Sánchez (1990) salienta que este modelo reclama o direito ao prazer sexual sem fins reprodutores, o direito à Sexualidade pré-conjugal, aceitando a masturbação como natural e defendendo as minorias, nomeadamente das pessoas homossexuais.

Apesar dos vários movimentos que emergiram nesta época, a “ascensão dos regimes fascistas e nacional-socialistas e a 2.ª Guerra Mundial vieram interromper bruscamente (…) o percurso de mudança que se tinha desenhado nas primeiras três décadas do século” (Vilar, 2003b, p.105). Em consequência destes regimes, acentuam-se os mecanismos repressivos, sobretudo pela censura de obras consideradas moralmente nefastas,

revogando-se as leis mais permissivas sobre o casamento, o abortamento e a contracepção (Vilar, 2003b).

Todavia, a publicação de estudos empíricos sociológicos de Kinsey (cit. Vilar, 2003b) sobre as práticas sexuais dos homens, das mulheres e dos casais, vieram evidenciar o “fosso existente entre discursos morais dominantes e as práticas sexuais privadas” (p.105).

A par destas constatações, emergiram estudos noutras correntes de pensamento, que vieram também contribuir para o reconhecimento crescente da importância da Sexualidade para o desenvolvimento harmonioso das crianças e dos jovens. Retomam-se, então, as discussões sobre o papel do Estado e das políticas educativas e da juventude, com vista à recomendação de directivas ao nível da E.S.. Segundo Vilar (2003b) “a aposta da E.S. aparece (…) como um investimento para uma visão sexual mais informada na idade adulta e na esfera matrimonial (…). Aposta-se na transmissão de uma ideia positiva da sexualidade como uma componente da vida dos adultos” (p.107).

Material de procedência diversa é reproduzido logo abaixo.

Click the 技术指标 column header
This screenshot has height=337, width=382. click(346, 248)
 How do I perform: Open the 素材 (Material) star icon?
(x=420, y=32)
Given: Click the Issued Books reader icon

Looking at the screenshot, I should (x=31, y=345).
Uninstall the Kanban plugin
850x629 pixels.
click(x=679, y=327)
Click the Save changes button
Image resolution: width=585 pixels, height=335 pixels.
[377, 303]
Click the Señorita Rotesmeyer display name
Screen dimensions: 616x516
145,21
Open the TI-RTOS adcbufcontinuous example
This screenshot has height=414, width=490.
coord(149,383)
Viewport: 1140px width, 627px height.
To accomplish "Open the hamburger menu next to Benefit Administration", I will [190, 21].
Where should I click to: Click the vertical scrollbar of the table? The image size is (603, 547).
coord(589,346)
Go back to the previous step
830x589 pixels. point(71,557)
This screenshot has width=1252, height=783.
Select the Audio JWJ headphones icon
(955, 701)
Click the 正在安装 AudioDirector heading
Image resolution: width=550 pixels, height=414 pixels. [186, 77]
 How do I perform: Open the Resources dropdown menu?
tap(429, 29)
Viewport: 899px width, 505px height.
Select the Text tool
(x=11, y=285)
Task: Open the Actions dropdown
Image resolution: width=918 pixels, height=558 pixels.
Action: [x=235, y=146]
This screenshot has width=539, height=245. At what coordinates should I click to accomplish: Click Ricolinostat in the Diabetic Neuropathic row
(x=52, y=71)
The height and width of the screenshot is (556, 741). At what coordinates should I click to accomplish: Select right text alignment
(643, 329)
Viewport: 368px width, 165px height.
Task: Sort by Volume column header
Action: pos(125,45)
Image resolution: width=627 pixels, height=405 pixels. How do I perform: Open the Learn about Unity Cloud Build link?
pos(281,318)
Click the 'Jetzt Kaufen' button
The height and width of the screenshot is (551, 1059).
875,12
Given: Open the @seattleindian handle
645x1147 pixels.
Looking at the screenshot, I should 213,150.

Um longo e lento percurso de reivindicações, nas décadas de 60 e 70, de igualdade de direitos e de oportunidades (movimentos feministas), do direito ao prazer sexual dissociado das suas funções reprodutivas e do direito à contracepção (movimentos do planeamento familiar), da defesa dos direitos das pessoas homossexuais (movimentos de homossexuais), dão origem a uma nova atitude face à Sexualidade. Em consequência destas mudanças, assistiu-se igualmente “a uma alteração do papel do Estado no campo normativo e legal, nas políticas de saúde, educação e assistência e, finalmente, no nível do próprio discurso público sobre a Sexualidade” (Vilar, 2003b, p.119).